Ham
One of the
most popular main courses for Easter is, of course, ham. Ham is not as easy to
match as you might think, although the mix of sweet and salt brings some great
possibilities. For the white drinker, Riesling is an excellent choice. Get one with
just a touch of sweetness, which rounds out the saltiness and has the good
acidity to support the sweetness and fruit of the wine. My choice from
Washington is Kung Fu Girl.
From Germany, go with a Kabinett, like Dr.

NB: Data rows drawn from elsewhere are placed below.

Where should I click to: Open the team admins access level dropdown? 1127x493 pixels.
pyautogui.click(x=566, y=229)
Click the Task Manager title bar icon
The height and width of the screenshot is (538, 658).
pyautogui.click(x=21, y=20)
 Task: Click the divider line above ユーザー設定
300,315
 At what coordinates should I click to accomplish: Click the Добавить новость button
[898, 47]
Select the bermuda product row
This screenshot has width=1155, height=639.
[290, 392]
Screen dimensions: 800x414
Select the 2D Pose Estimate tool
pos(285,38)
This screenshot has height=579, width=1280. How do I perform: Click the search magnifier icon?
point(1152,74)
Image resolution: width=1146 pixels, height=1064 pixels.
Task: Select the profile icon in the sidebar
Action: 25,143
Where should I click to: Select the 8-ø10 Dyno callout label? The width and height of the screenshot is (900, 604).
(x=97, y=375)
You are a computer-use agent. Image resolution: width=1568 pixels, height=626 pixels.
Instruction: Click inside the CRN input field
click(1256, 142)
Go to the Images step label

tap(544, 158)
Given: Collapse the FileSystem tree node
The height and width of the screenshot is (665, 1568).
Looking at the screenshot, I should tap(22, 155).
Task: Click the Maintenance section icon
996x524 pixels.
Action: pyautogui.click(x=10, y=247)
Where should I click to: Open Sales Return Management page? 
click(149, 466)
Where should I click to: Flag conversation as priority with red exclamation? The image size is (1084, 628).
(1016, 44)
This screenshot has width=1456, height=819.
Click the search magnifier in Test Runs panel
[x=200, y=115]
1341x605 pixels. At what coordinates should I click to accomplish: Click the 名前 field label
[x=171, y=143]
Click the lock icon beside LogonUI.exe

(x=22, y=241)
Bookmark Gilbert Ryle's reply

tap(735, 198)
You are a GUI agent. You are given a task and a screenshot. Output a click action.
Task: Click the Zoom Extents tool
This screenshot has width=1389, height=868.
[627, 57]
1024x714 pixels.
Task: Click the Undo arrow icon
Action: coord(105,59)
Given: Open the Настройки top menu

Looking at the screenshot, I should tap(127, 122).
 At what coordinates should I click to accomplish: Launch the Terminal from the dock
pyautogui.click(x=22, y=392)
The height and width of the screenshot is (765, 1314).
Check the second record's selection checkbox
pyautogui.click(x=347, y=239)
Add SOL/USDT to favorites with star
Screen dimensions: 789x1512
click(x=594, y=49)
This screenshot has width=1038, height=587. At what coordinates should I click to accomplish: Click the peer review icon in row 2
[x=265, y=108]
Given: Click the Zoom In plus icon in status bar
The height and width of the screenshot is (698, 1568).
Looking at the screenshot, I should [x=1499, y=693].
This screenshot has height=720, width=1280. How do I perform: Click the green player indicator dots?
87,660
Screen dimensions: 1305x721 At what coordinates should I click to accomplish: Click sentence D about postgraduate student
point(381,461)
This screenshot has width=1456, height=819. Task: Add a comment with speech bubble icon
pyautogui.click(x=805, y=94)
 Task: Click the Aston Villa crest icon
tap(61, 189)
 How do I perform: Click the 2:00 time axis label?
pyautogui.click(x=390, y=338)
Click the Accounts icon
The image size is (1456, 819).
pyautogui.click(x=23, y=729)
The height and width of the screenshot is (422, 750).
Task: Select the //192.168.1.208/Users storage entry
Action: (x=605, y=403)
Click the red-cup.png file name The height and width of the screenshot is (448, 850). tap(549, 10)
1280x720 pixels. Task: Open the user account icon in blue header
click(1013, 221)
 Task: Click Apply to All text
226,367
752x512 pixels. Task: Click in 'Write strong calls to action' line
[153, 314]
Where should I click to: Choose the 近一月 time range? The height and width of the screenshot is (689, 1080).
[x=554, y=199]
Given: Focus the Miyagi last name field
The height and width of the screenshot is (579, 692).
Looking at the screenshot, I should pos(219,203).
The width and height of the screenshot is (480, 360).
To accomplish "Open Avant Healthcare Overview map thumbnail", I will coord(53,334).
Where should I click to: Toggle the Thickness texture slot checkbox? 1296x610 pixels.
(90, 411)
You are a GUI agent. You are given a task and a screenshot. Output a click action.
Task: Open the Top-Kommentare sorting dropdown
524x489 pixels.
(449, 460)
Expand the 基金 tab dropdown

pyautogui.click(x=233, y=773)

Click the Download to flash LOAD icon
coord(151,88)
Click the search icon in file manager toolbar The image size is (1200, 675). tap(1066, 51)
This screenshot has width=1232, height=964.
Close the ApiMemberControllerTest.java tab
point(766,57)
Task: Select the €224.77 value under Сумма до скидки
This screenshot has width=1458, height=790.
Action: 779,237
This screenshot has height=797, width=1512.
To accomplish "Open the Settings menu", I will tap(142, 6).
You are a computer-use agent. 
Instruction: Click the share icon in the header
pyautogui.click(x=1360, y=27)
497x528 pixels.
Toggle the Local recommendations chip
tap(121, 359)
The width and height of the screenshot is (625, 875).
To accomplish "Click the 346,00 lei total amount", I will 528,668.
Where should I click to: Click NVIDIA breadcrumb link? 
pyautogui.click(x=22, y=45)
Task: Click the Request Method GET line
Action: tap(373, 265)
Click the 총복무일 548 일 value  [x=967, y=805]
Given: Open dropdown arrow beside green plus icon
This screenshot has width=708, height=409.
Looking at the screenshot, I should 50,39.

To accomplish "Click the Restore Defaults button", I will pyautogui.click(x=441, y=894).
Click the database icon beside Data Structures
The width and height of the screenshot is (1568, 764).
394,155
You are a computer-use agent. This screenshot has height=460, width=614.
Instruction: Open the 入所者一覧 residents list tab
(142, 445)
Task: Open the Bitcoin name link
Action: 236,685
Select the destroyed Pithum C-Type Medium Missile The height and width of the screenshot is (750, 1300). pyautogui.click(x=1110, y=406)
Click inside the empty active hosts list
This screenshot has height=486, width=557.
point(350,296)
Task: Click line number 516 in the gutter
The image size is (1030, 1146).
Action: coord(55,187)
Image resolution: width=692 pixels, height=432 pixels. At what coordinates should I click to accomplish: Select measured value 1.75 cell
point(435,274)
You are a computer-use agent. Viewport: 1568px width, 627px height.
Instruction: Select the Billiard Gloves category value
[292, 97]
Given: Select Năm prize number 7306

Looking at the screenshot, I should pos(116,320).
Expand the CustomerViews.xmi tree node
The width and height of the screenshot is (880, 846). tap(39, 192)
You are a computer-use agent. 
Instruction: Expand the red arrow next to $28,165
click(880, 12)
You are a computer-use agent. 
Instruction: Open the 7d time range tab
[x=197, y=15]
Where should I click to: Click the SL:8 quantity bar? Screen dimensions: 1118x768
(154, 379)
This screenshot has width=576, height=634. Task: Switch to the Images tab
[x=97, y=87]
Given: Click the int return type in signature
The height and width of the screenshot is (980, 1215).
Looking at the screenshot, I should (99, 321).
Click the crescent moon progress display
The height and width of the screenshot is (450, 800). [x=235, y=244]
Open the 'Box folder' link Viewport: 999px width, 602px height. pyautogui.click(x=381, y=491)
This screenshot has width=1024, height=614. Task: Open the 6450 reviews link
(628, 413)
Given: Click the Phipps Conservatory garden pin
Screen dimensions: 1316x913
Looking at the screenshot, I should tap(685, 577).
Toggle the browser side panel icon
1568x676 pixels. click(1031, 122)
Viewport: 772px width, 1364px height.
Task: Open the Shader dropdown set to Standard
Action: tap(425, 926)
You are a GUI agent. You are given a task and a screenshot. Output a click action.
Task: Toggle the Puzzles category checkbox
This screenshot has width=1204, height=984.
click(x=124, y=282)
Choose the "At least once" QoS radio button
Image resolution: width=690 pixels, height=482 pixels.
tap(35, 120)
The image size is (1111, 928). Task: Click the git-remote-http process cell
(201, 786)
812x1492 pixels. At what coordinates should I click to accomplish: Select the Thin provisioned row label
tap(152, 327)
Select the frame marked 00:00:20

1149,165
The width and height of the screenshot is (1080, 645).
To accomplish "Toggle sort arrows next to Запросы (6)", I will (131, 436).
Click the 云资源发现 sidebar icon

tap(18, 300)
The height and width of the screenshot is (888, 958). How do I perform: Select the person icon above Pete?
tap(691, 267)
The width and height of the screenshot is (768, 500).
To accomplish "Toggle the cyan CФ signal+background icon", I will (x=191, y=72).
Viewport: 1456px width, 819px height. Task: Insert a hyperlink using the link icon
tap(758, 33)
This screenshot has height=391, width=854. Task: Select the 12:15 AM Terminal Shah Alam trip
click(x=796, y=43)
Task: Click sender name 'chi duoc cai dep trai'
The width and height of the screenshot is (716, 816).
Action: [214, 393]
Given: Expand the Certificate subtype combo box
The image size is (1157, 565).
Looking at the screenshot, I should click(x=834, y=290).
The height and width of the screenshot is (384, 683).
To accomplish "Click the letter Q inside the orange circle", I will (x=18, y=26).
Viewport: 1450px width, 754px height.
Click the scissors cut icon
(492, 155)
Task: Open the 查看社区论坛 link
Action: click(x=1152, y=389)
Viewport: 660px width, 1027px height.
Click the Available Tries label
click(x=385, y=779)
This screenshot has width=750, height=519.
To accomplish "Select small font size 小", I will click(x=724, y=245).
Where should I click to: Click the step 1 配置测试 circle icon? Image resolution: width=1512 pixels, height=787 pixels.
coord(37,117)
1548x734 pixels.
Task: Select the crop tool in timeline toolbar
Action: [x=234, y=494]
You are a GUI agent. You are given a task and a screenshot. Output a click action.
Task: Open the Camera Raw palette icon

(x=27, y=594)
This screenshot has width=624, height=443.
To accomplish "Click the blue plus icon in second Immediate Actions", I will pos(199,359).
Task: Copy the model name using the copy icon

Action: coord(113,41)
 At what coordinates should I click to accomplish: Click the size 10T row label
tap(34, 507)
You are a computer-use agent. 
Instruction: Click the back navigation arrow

Loosen Blue Slate ($20.99.) Another white to try is Joseph Cattin Gewurztraminer from Alsace. Big fruit, spice, and a
bit of residual sugar work very well with the ham.
For the red
drinker, a big fruit-forward wine works well, such as a California
Zinfandel. Seven Deadly Zins or Dashe
are good examples. Even better would be a Nero D’Avola or Negroamaro form
southern Italy. These are similar to Zinfandels only a little lighter on the
alcohol, a little earthier, and a little more elegant. Occhipinti’s TAMI Nero D’Avola is awesome at $18.99 and N Zero is a $12.99 Negroamaro that will
make your ham wonderful.
Lamb
If you are
lucky enough to live in a house where your wife doesn’t think lambs are too
cute to cook, then nothing is better for Easter dinner. As far as I’m
concerned, the perfect match for lamb is a red from the northern Rhone. These
earthy Syrahs bring out the gamey rich flavor of the lamb like nothing else
can. J.L. Chave is one of the Rhone’s
great producers, and his Croze-Hermitage
Silene ($27.99) or his St.
Joseph Offerus ($29.99) will
guarantee a return invitation to dinner. For less
money, a southern Cotes du Rhone blend such as Chateau Pesquie Terrasses ($15.99) will do fine. If you don’t want French, a nice Spanish
Rioja like Zuazo Gaston ($14.99) or a
big Nebbiolo such as Dominico Clerico’s
Capisme-E
($37.99) are excellent choices.
Prime Rib
A marbled prime
rib literally screams out for a big tannic wine like a California mountain Cabernet. Staglin’s 2007 Salus at $89.00 is epic, but Mt Veeder ($35.99) and Educated
Guess ($20.99) are both very nice. Even better is Aglianico, a tannic,
rustic monster from southern Italy. San
Martino’s SIIR at $19.99 is a true bargain. Taurasi is the world’s greatest expression of this grape. If you
brought a bottle of Mastroberardino
Radici 2006 ($63.99) to my house, you’d get a lifetime invitation to dinner
anytime you want. But you don’t have to spend a lot of money to enjoy your
prime rib properly. 1907 Madiran from
southwestern France (home of the Tannat grape) is a wonderful accompaniment for
a whopping $12.99.
Brunch
Last but not
least, Easter Brunch. If you are looking forward to those mimosas, Spanish Cavas
and Proseccos are great bang for your
buck and they have big exuberant bubbles that will stand up to your O.J. Sonim is a great Cava for $13.99 and Le Colture Sylvoz at $12.99 is my
favorite Prosecco for the job. Don’t bring a nice Champagne from France. The
very fine bubbles will flatten in about ten seconds if you add O.J., peach
nectar, or Kirsch…very unimpressive indeed.
These are by
no means your only choices, especially if you’re having a different or unique
food for Easter. And for dessert? You may have to consider a nice Port for all
that chocolate.
Above all, though
you may not eat responsibly, please drink that way. Happy Easter!